Aim:
In the stretch of entries from the line containing "You are a computer-use" through the line containing "(x=1386, y=624)", change "icon" to "button" and reproduce those lines with everything else unchanged. Leave the pictures out of your answer.
:: Records to process
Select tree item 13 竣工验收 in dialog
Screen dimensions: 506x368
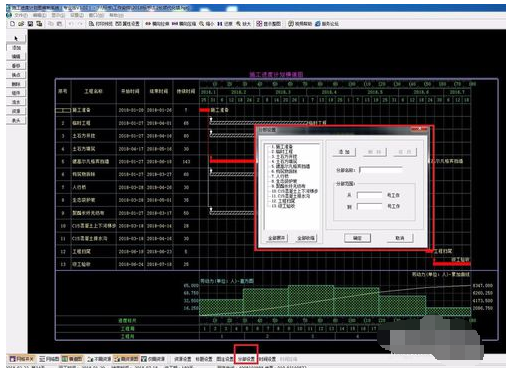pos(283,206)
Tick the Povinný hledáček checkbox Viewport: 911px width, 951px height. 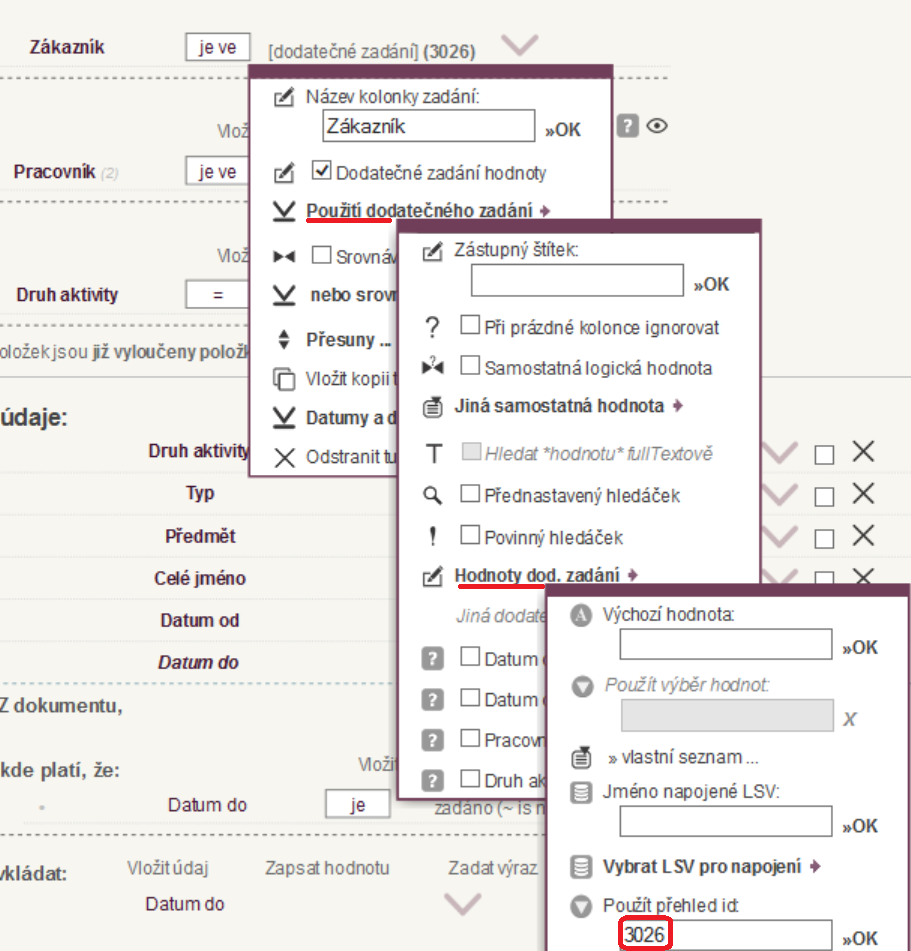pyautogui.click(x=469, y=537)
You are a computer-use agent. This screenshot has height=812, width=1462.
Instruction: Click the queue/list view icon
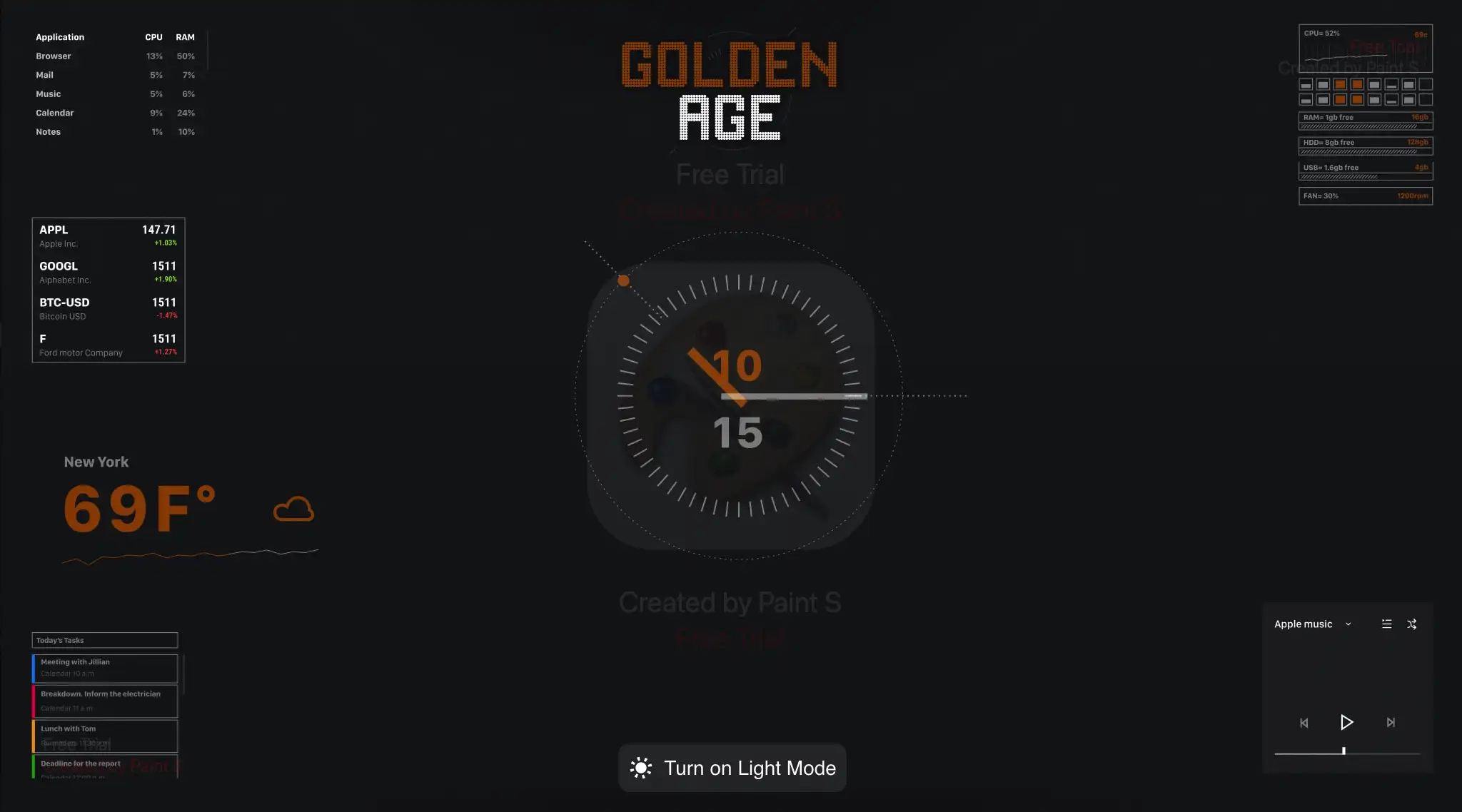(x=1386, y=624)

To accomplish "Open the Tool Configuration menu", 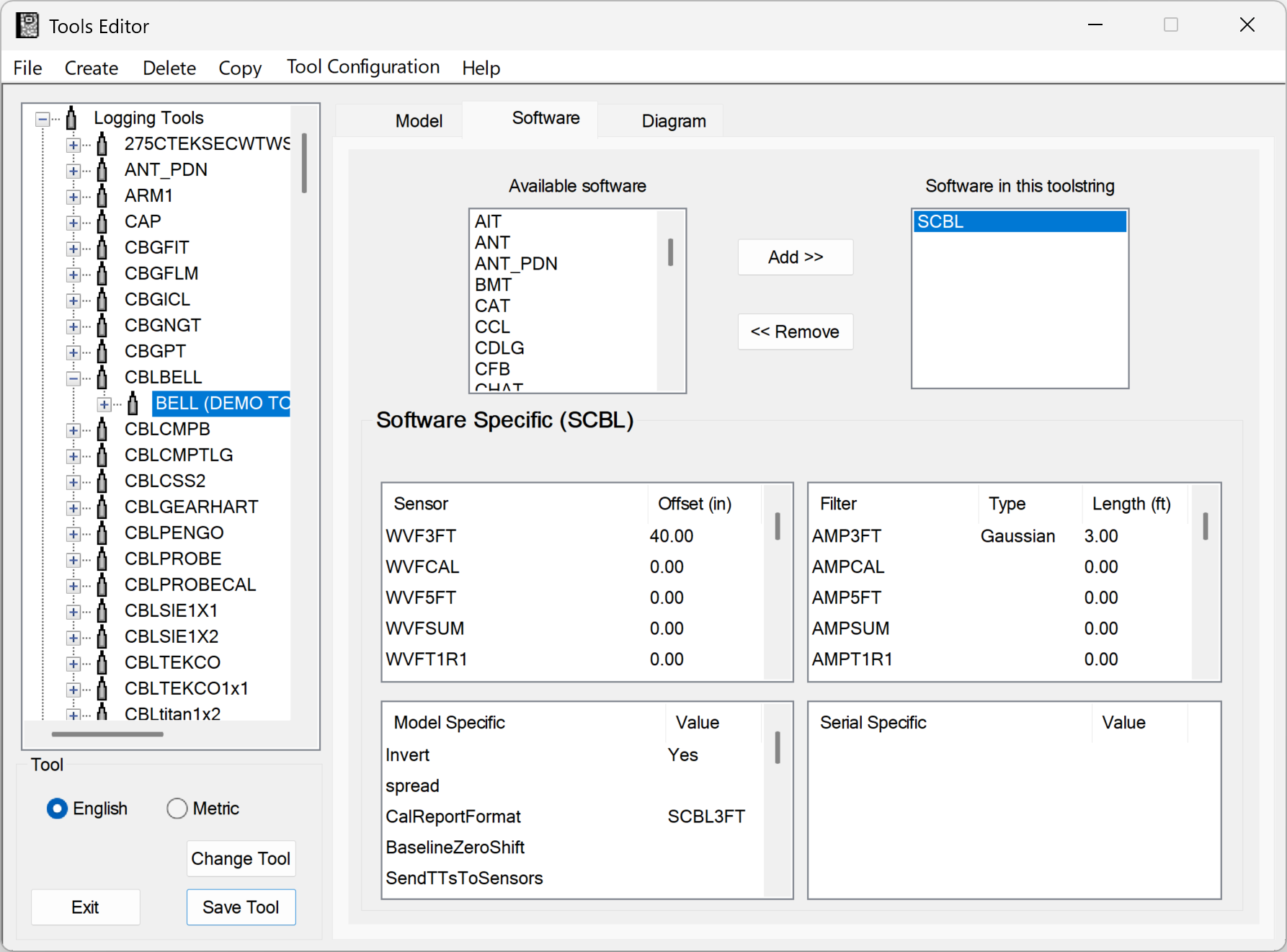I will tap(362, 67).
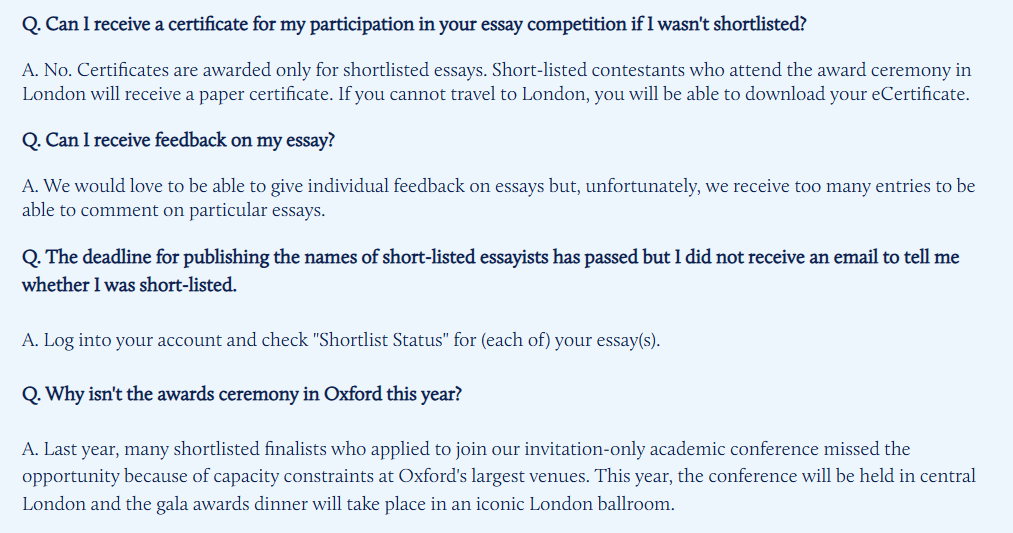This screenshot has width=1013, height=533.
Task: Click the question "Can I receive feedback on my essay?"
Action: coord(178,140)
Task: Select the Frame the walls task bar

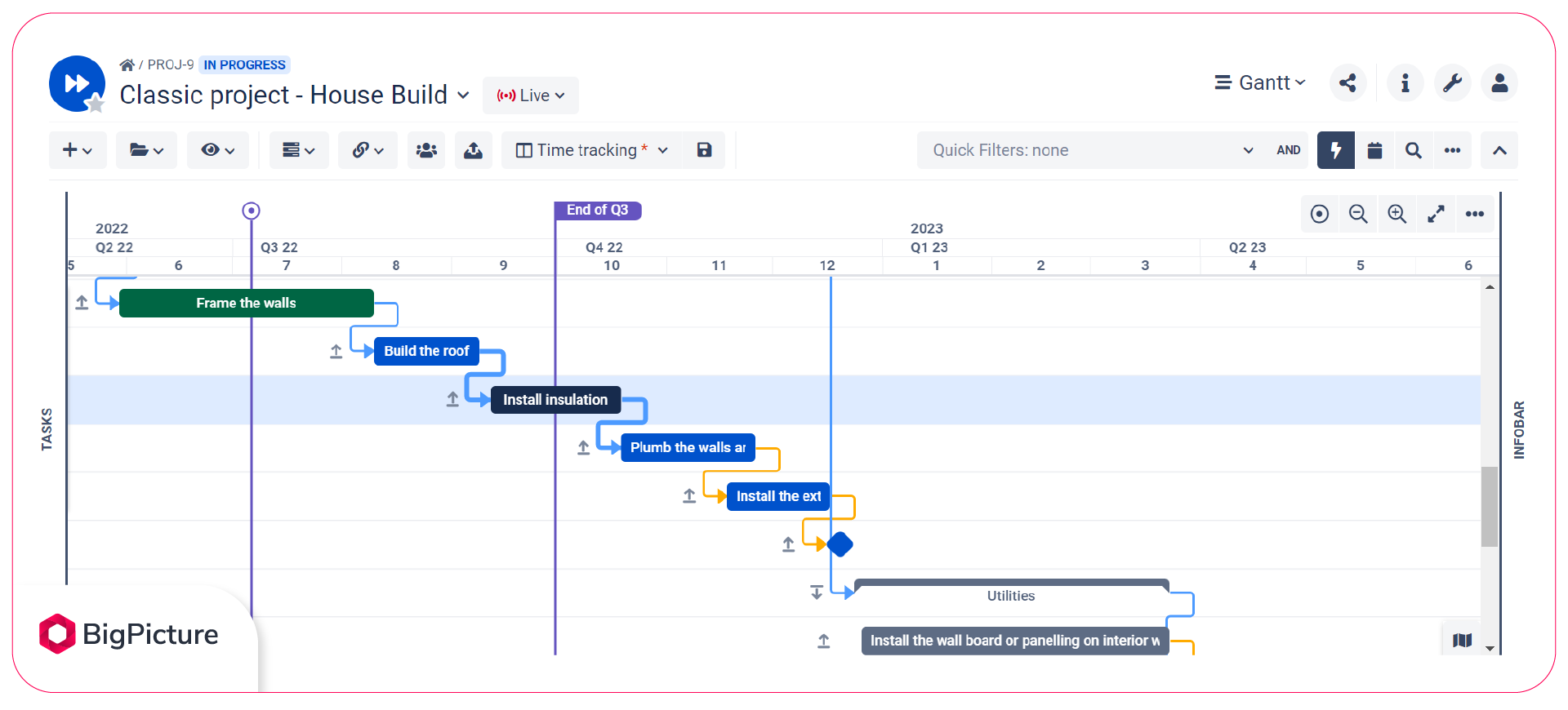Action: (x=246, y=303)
::::
Answer in full:
You are a computer-use agent. This screenshot has height=812, width=1462.
Instruction: Click the queue/list view button
(x=1386, y=624)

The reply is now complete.